Some contend that long work shifts help new doctors learn more. They help young doctors see how patients evolve over time, and there's more continuity of care.  Others say exhausted doctors are more likely to make mistakes and experience burnout.  Then again, the risk of mistakes also goes up during "handoffs," when shifts change and care instructions must be passed along.

A  five-year national study, dubbed iCOMPARE and funded by the National Heart, Lung and Blood Institute and the Accreditation Council for Graduate Medical Education, is trying to add more science to the arguments.  The University of Pennsylvania's Perelman School of Medicine and Johns Hopkins University are leading the effort, which yielded its first scientific paper in the New England Journal of Medicine on Tuesday.

It found that medical residents liked limits on how long their shifts could be a lot more than their supervisors did. Shorter shifts did not affect how well residents did on tests of medical knowledge or how much time they spent with patients.  All of the residents were working a total of 80 hours a week, though, and levels of burnout, which is increasingly recognized as a problem throughout medicine, were high regardless of shift duration.

Penn physician David Asch, iCOMPARE's principal investigator, said more data are coming from the study and it is too early to recommend changes to physician training.  However, he thinks residency programs need to pay attention to what residents are saying about their working conditions.

"It is time to take a very serious look to better understand trainee dissatisfaction," Asch said.  "I just think we need to address it."
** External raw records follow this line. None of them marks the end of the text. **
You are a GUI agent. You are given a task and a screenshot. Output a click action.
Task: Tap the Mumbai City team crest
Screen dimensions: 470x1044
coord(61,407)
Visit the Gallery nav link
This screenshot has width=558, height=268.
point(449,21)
In the early 2000s, there were no limits on how long residents could work. Many were putting in more than 90 hours a week, including shifts up to 36 hours.  In 2003,  the accreditation council set maximums of 30 hours for a shift and 80 hours for a work week.   In 2011, the council further limited shifts to 16 hours for interns (those in the first year of training after medical school) and 28 hours for more senior residents.

The published study surveyed and tracked the activities of interns and residents in 63 internal medicine training programs at large hospitals around the country during their 2015-16 school year.  Work likely to be reported next year will evaluate the impact of different types of shifts on residents' sleep and alertness, as well as patient safety.

For the study published Tuesday, residents were split into two groups.  They were all limited to 80-hour workweeks. One group adhered to the 16-hour shift limit, while the other had more flexible shifts. The analysis focused on interns, who frequently worked 30-hour shifts in the flexible arm.

The study found that both groups spent the same percentage of time on direct patient care and education, but the interns in the flexible programs were a lot less happy about their work.  They were more than twice as likely to say they were dissatisfied with their overall well-being, schedules and time to rest, and 1.5 times more likely to say they were dissatisfied with the quality of their education.  Burnout symptoms were high in both groups.  Seventy-nine percent of interns in the flexible-hours program and 72 percent of those with limited hours reported moderate or high scores on a measure of emotional exhaustion.

Meanwhile, doctors who ran the training programs gave higher ratings to the flexible-hours approach.  Those who led the flexible programs said their interns did a better job of managing patients. Supervisors of the standard-hours programs were far more likely to say they were dissatisfied with the ability of attending doctors to give real-time feedback, with the frequency of patient handoffs and with their opportunities for bedside teaching.

Since the study started, residency work rules have changed again.  They are now more like the flexible arm of the study, Asch said.

Several large observational studies done earlier found that long resident hours did not affect patient safety.  Studies on how work hours affected the quality of resident education have been small and have had mixed results, Asch said.

ICOMPARE is the first large prospective study, or one that follows residents over time.  It "begins to elevate the science" about physician training to that expected for new treatments, he added.